A ténue linha que separa a verdade da mentira é de tal forma fina que, muitas são as vezes em que se torna invisível, não se podendo evitar a promiscuidade entre as duas.
Desde muito cedo é-nos transmitido que é feio mentir. É com total embaraço e de rosto completamente ruborizado que ficamos quando uma das nossas crianças profere, diante de todos, a verdade, alto e bom som: “- É tão feio!” ou “- Não gosto.”.
Com um sorriso manhoso ouvimos os comentários feitos, entre dentes, que classificam a reacção da criança como uma falta de educação e é com pena que vemos que com facilidade as pessoas olvidam o estado puro de um ser humano.
A verdade é que a “educação” vai retirando a inocência e amarfanhando as resposta espontâneas e verdadeiras.
Em nosso redor e à medida que “crescemos” somos cercados com um arame farpado que nos limita e que acaba por nos ensinar como e quando devemos mentir.
A educação não nos permitir ferir a sensibilidade dos outros e, de repente, vemo-nos a agradecer, com um ar de eterna gratidão, um conjunto de louça verdadeiramente pavoroso que para nada serve. Escondemo-lo em caixotes, juntamente com outras “mentiras” que deixamos guardadas na garagem, não vá o diabo tecê-las ao sermos confrontados com o seu paradeiro.
A educação, as normas de convivência, são as prefeitas desculpas para as mentiras que diariamente vamos dizendo, de tal forma que até já não nos damos conta. Foi decidido que estas seriam as mentirinhas piedosas e essas de nada tem de errado, afinal é para o bem comum.
Não podemos destruir a auto-estima de ninguém, mesmo quando somos confrontados com o pior dos dilemas. Perante a questão de alguém que se encontra verdadeiramente nas nuvens com o seu novo vestido, “- Não estou fabulosa?”, o que fazemos?
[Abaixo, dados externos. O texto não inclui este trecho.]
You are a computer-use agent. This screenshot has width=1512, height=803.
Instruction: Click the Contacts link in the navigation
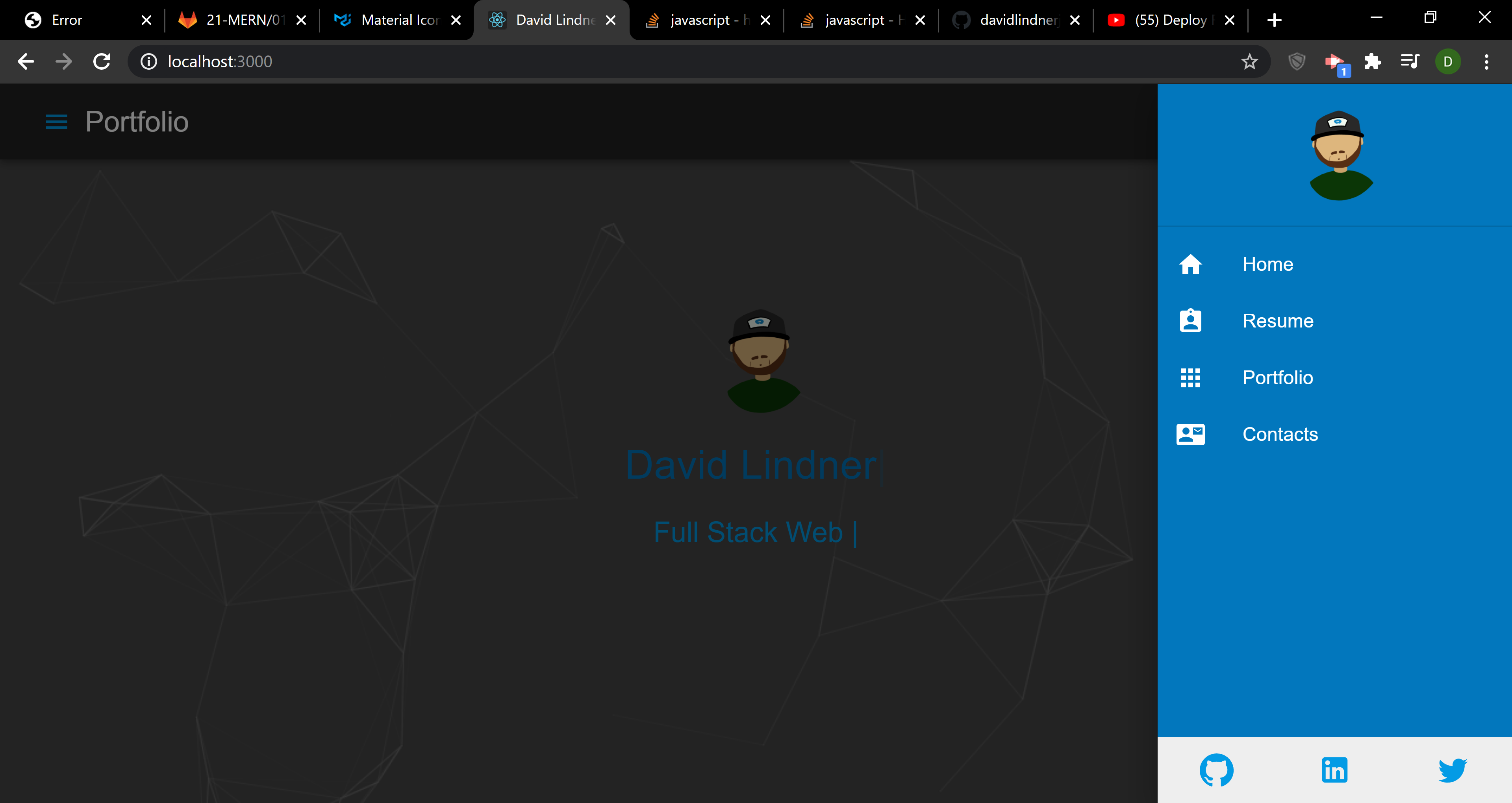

Deixamo-la ir e apresentar-se em público a parecer um verdadeiro desenho animado ou, por outro lado, arruinamos logo ali a sua ilusão com a tentativa de a fazer mudar de roupa?
Podem responder que existem formas de contornar estas situações, o que peço é que, por favor, me ensinem porque desconheço...
Muitas vezes, dizer a verdade significa magoar desnecessariamente... e essa sim, é uma verdade.
Mas onde fica o limite entre a “piedade” e a mentira pura e dura? Vamos sendo “enformados” na sociedade, de tal forma que de repente ficamos impedidos de dizer o que realmente sentimos e pensamos, e de expressar as opiniões que acabamos por guardar só para não magoar, para não ser mal-educados, ou não ser detentores de ideias “esquisitas”.
E sem sequer reflectir sobre isso, vamos cada vez mais respondendo, agindo, de acordo com o que nos é solicitado e com aquilo que esperam de nós.
Seria completamente descabido dizer a alguém que o seu cheiro é de tal forma mau que nos impede de respirar, ou dizer a alguém que só tem dores de dentes porque simplesmente tem uma higiene oral muito, mas muito, duvidosa. Em vez disso, dizemos com um ar muito sereno que hoje não nos sentimos muito bem e tentamos esconder as náuseas que sentimos. Ou ainda, com o ar mais profissional do mundo, dizemos à pessoa que tem de começar a escovar os dentes de uma forma “diferente” porque a que está a utilizar não resulta para o “tipo” de dentes que tem.
Ficamos “proibidos” de dizer aquilo que às vezes temos vontade, porque não encaixa no perfil daquele que se orgulha de ter uma boa educação e vemo-nos obrigados a mentir sem qualquer peso na consciência, ou penalidade, porque afinal só estamos a fazer aquilo que é correcto para não ferir a sensibilidade de ninguém e não sermos marginalizados.
E assim vamos vivendo, muitas vezes no limiar da verdade e da mentira, como as regras da mentirinha piedosa nos permitem.